Street art is absolutely fascinating. I never paid attention to the strange creativity of it until I moved to New Orleans and noticed the words “You Go Girl” graffitied onto a small patch of a building, something that could easily go unnoticed, during my first year of residency. On any given day when I would need to walk from the hospital to one of the clinic buildings, the uplifting message could be spotted on a building on Lasalle Street. I thought it was merely a solitary (albeit illegal) gesture of kindness until a friend’s beautiful photography opened my eyes to this entire world of street art. There are “You Go Girl” messages all over this city, along with countless other amazing, beautiful, strange, unnerving, and confusing pieces of art plastered on building walls.

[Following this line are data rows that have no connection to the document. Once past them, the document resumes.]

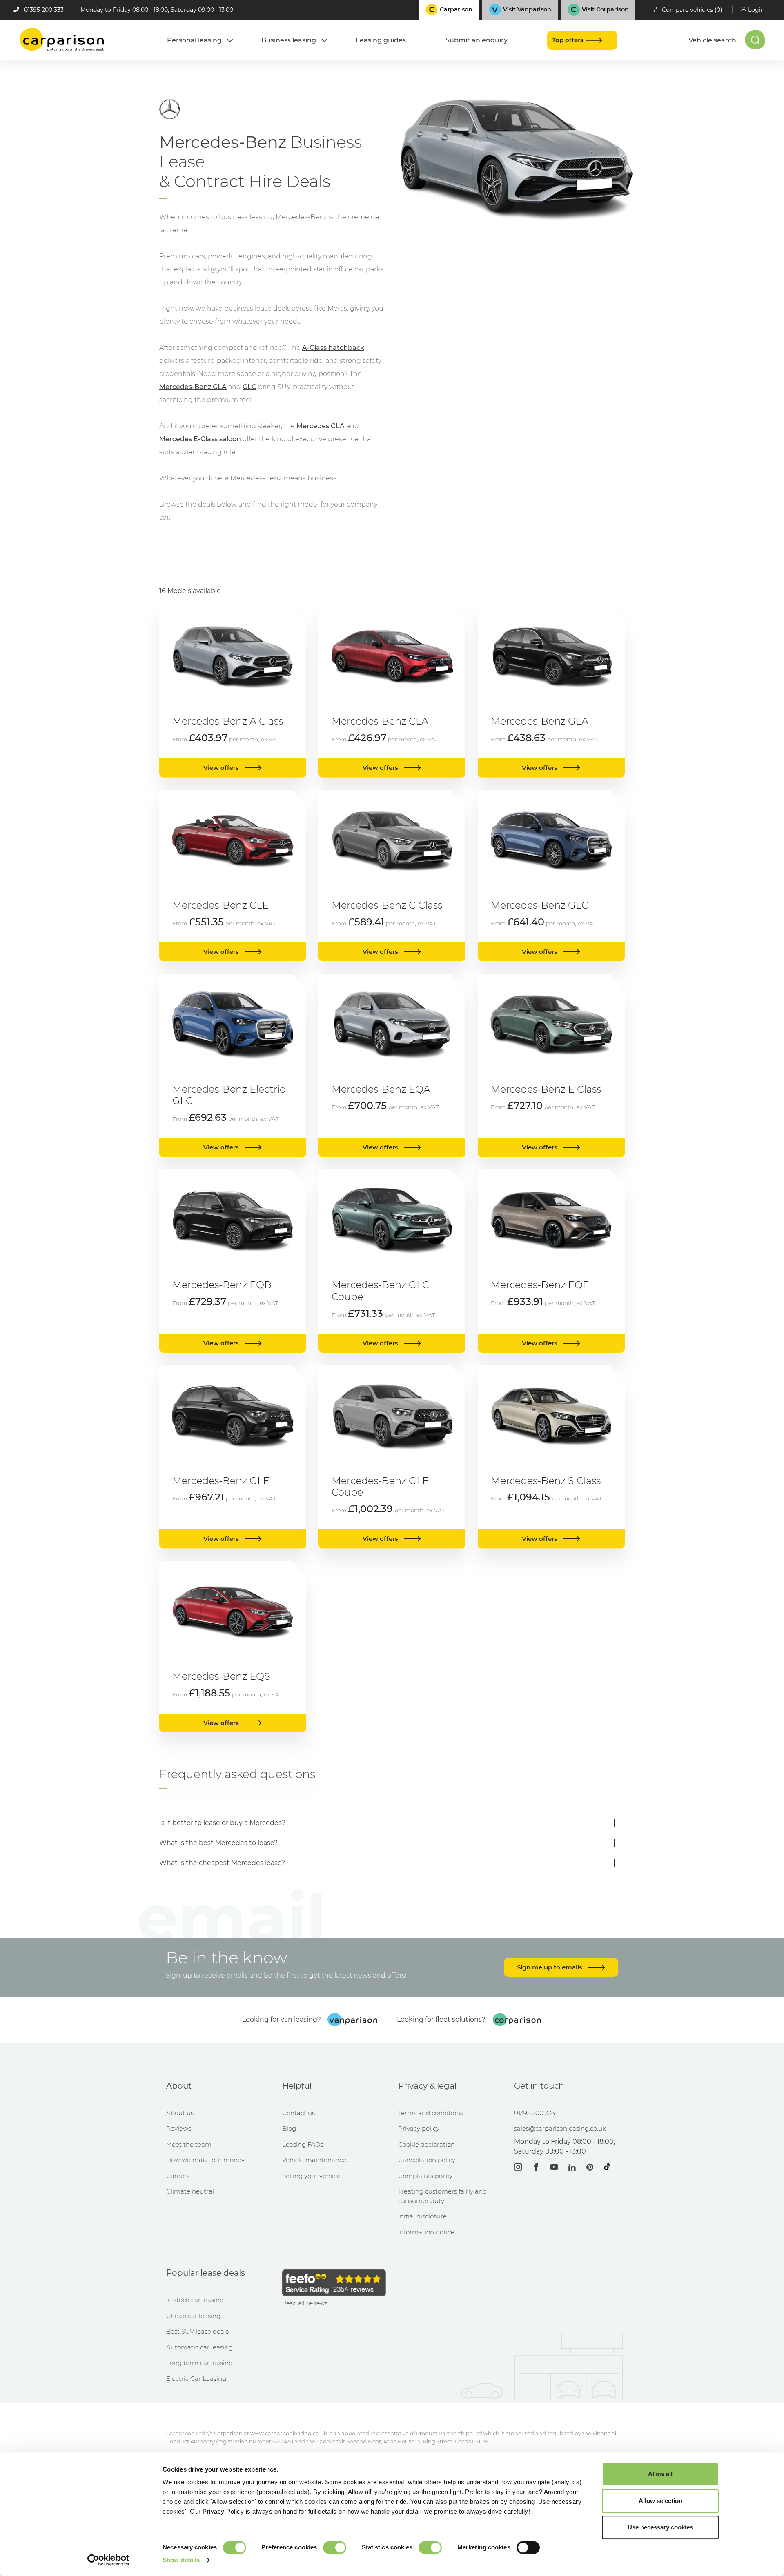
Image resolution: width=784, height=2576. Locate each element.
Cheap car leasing (193, 2316)
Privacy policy (418, 2128)
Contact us (298, 2113)
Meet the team (189, 2144)
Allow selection (660, 2500)
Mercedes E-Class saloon (200, 439)
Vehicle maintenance (314, 2160)
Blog (289, 2128)
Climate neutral (190, 2191)
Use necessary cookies (660, 2527)
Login (756, 9)
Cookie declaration (426, 2144)
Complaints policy (425, 2176)
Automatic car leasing (199, 2347)
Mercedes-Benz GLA (193, 387)
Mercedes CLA (320, 426)
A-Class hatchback (333, 347)
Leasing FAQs (302, 2144)
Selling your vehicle (311, 2176)
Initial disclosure (422, 2216)
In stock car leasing (195, 2300)
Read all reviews (304, 2303)
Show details (181, 2559)
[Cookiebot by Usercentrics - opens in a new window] (108, 2560)
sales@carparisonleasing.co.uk (560, 2128)
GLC (249, 387)
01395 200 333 (44, 9)
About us (180, 2113)
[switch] (334, 2547)
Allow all (660, 2473)
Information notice (426, 2232)
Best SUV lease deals (197, 2331)
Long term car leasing (199, 2363)
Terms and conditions (430, 2113)
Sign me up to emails (550, 1967)
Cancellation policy (426, 2160)
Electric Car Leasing (196, 2379)
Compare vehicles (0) (692, 9)
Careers (177, 2176)
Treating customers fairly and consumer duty (442, 2196)
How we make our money (205, 2160)
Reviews (178, 2128)
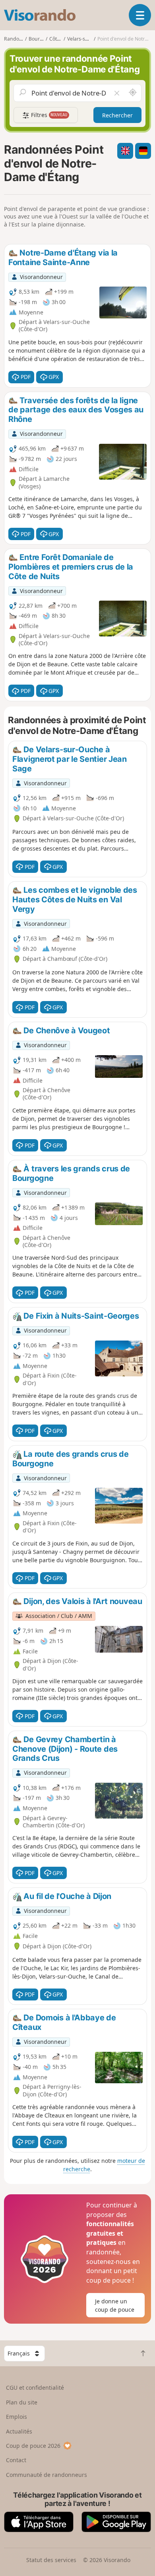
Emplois (16, 2416)
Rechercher (117, 115)
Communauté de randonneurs (46, 2474)
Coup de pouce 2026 (33, 2445)
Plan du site (21, 2402)
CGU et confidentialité (35, 2387)
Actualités (19, 2431)
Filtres (48, 115)
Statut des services (51, 2560)
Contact (16, 2460)
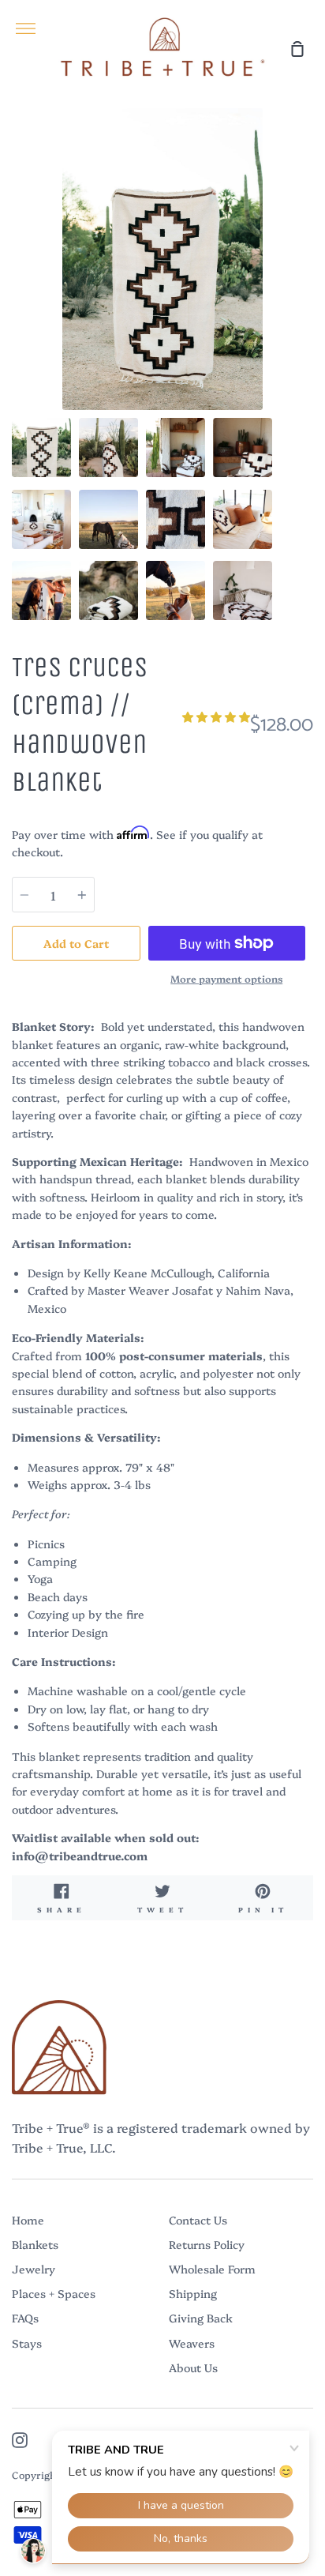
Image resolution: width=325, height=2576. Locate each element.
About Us (193, 2367)
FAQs (25, 2318)
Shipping (193, 2293)
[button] (216, 716)
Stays (27, 2343)
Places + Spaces (53, 2293)
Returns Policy (207, 2244)
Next (308, 312)
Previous (16, 312)
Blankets (35, 2244)
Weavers (192, 2343)
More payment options (226, 978)
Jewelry (33, 2269)
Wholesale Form (212, 2269)
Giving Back (201, 2318)
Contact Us (198, 2220)
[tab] (41, 447)
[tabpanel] (162, 259)
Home (28, 2220)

Street artists oft go by pseudonyms to protect their artistic and legal anonymity. The likes of Shepard Fairey (the creator of the famous Obama “Hope” posters), Sweet Toof and Cyclops, Borf, Buffmonster, Seizer, Ron English, Swoon, and Neckface usually work in the cover of night to glue artwork onto or assemble installations near random buildings, staircases, telephone poles, and anything else that can serve as a wall to their museum, otherwise known as the outside world. Another well-spoken of practitioner of this medium is Banksy.
Banksy is an English street artist who has drawn worldwide attention to his art, yet his identity remains hidden. He even had the gall and vision to graffiti the Gaza wall…some might call this brash, irresponsible, and risky; others would call it art in its purest form. He can be a prankster like no other; he once secretly mounted his art onto the walls of a museum in Bristol. However, he also displays a seriousness in his work. At times it can be playful; at other times it is very political. What strikes me is that inherent to the secrecy is the notion that this is art for art’s sake. Banksy’s work has been auctioned and sold for hundreds of thousands of dollars –not by him, but by those who find, remove, and subsequently sell it. Truly art is his passion, not monetary gain. That is why he moved forward to tell the story of street art through an oddly gifted man named Thierry Guetta (Mr. Brainwash)– a man with an obsession for filming everything who accidentally stumbles into the world of street art — in a documentary called “Exit Through the Gift Shop.”
There has been speculation about whether this documentary is actually a “mockumentary,” and if you watch it you will understand why. The character of Thierry Guetta seems so odd that he verges on fiction or cartoon. Despite the accusations that it is a hoax, the story appears to be in fact true. Whatever the case may be, the documentary is worth watching and may open your eyes to the strange, beautiful, powerful, and amusing world of street graffiti like it did for me.